● Prompt:
Answer these questions about the excerpt on key choice below:
1. Which arguments does the excerpt say are often advanced yet can hardly suffice to explain a composer's choice of key?
2. What does it name as the third term through which key and characterization are embodied?
3. In the first supposition, what alone conditions key choice in the time prior to composition?

In terms of what, then, does a composer choose one key rather than another? Obviously such a choice is significant; it simply cannot be accounted for in haphazard terms while arguments related to vocal or instrumental texture or register, though frequently advanced, can hardly suffice. Except for a few cases in which it is actually determined by considerations of physical constitution or valuing specific vocal or instrumental characteristics, what is such a choice significant of? Answering such a question would amount to positing the existence of an effective differentiation of each key - thus implying the possibility of characterization, whatever, at this stage, is meant by it.
One might suppose that key choice - whether reflected upon or not or, if preferable, whether conscious or unconscious - occurs within the absoluteness of the time prior to composition where it is only conditioned by the relationship between key and its characteristic(s). But one might also suppose that key, and therefore its choice, is directly related to material, the third term through which key and characterization are at once embodied. Is material chosen to match key character? Or does the choice of the latter depend, by contrast, on the material’s character? Or, further still, do not both key and material simultaneously appear to the composer?

● Dataset content:
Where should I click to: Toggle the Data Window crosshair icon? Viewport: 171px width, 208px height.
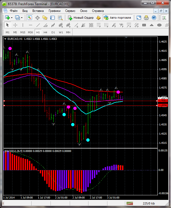click(x=38, y=18)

● Task solution:
1. Arguments related to vocal or instrumental texture or register.
2. Material.
3. The relationship between key and its characteristic(s).